LAUSR

Abstract Context Pinus densiflora Siebold & Zucc. (Pinaceae) needle extracts ameliorate oxidative stress, but research into their anti-inflammatory effects is limited. Objective To investigate antioxidant and anti-inflammatory effects of a Pinus densiflora needles (PINE) ethanol extract in vitro and in vivo. Materials and methods We measured levels of reactive oxygen species (ROS), superoxide dismutase (SOD) and inflammatory mediators in lipopolysaccharide (LPS)-stimulated RAW264.7 cells at various PINE concentrations (25, 50 and 100 μg/mL; but 6.25, 12.5 and 25 μg/mL for interleukin-1β and prostaglandin E2 (PGE2)).
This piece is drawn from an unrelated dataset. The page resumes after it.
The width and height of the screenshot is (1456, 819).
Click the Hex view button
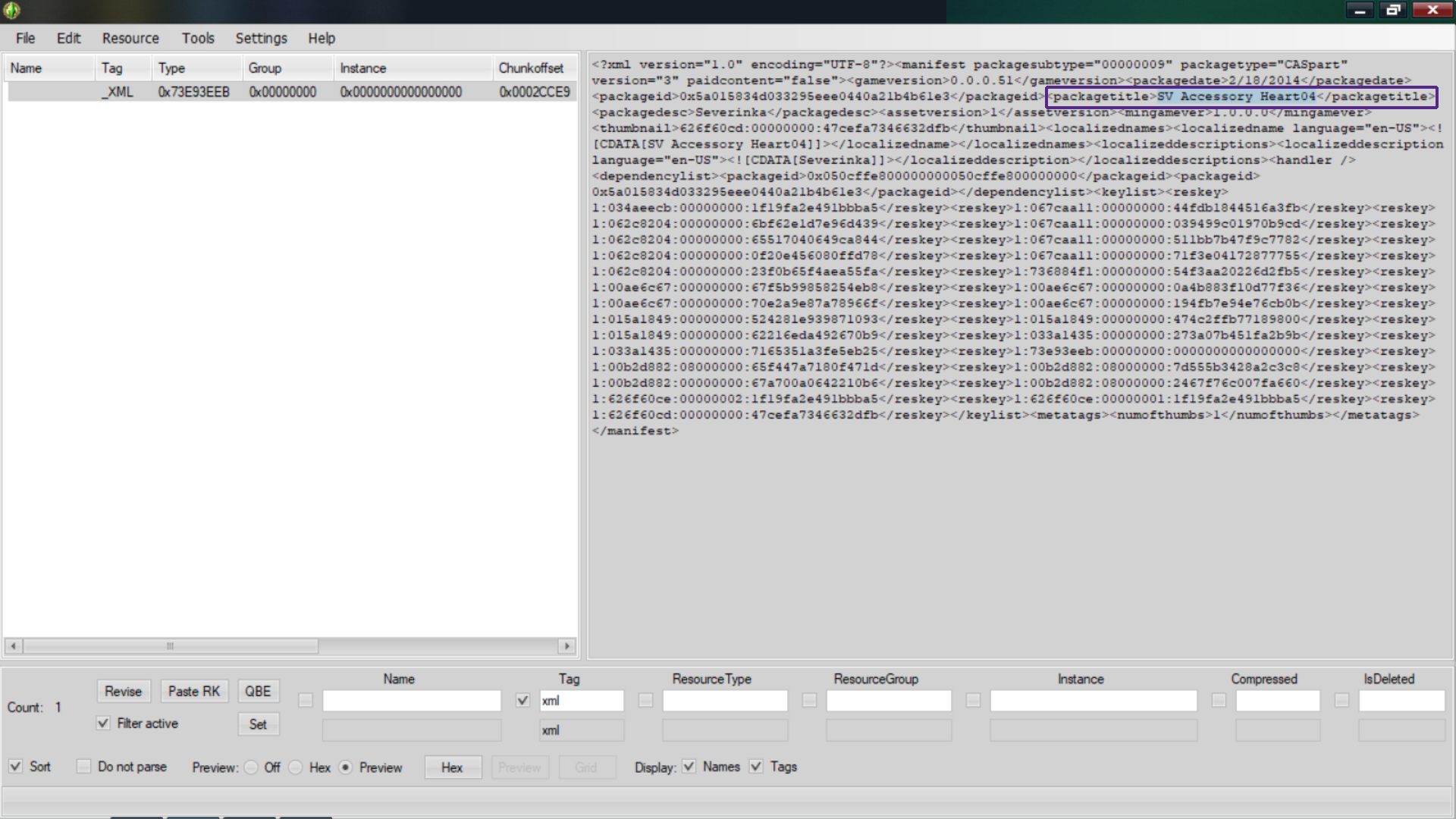(x=453, y=767)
Thirty ICR mice were randomized to six groups: vehicle, control, PINE pre-treatment (0.1, 0.3 and 1 mg/left ear for 10 min followed by arachidonic acid treatment for 30 min) and dexamethasone. The posttreatment ear thickness and myeloperoxidase (MPO) activity were measured. Results PINE 100 μg/mL significantly decreased ROS (IC50, 70.93 μg/mL, p < 0.01), SOD (IC50, 30.99 μg/mL, p < 0.05), malondialdehyde (p < 0.01), nitric oxide (NO) (IC50, 27.44 μg/mL, p < 0.01) and tumour necrosis factor-alpha (p < 0.05) levels. Interleukin-1β (p < 0.05) and PGE2 (p < 0.01) release decreased significantly with 25 μg/mL PINE. PINE 1 mg/ear inhibited LPS-stimulated expression of cyclooxygenase-2 and inducible NO synthase in RAW264.7 macrophages and significantly inhibited ear oedema (36.73–15.04% compared to the control, p < 0.01) and MPO activity (167.94–105.59%, p < 0.05). Discussion and conclusions PINE exerts antioxidant and anti-inflammatory effects by inhibiting the production of inflammatory mediators. Identified flavonoids such as taxifolin and quercetin glucoside can be attributed to effect of PINE.